── Material provided ──
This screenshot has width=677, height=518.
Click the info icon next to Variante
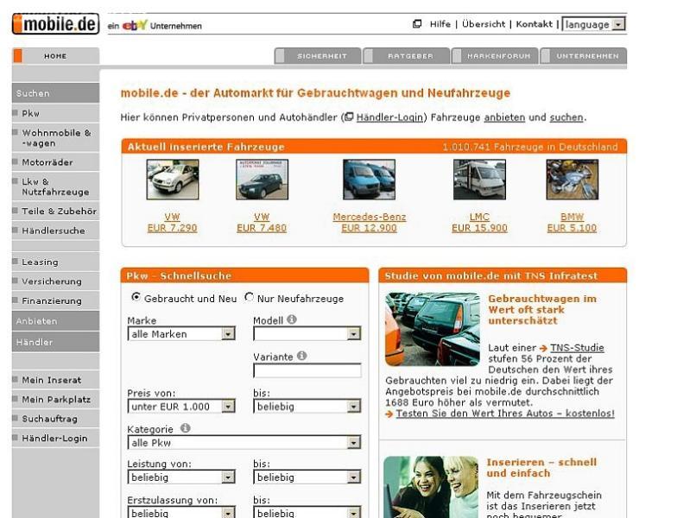301,356
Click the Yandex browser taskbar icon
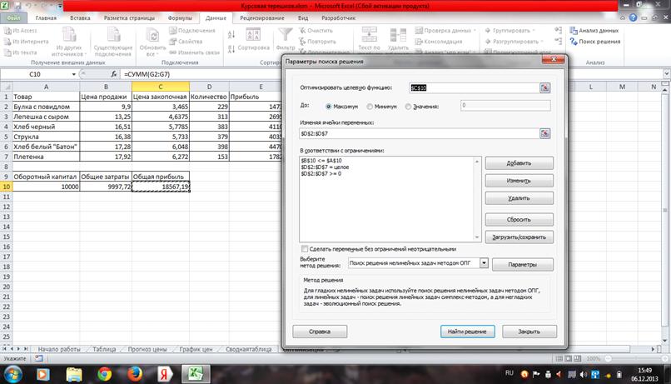671x384 pixels. point(165,373)
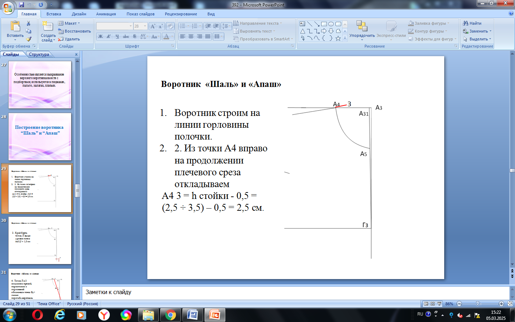515x322 pixels.
Task: Open the font size dropdown
Action: 145,26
───
Aim of the task: Output every line of the listing above exactly as it appears, leaving out the pictures.

Complete response:
This screenshot has width=677, height=518.
Click the info icon next to Variante
301,356
Click the Yandex browser taskbar icon
671x384 pixels. point(165,373)
515x322 pixels.
Task: Open the font size dropdown
Action: 145,26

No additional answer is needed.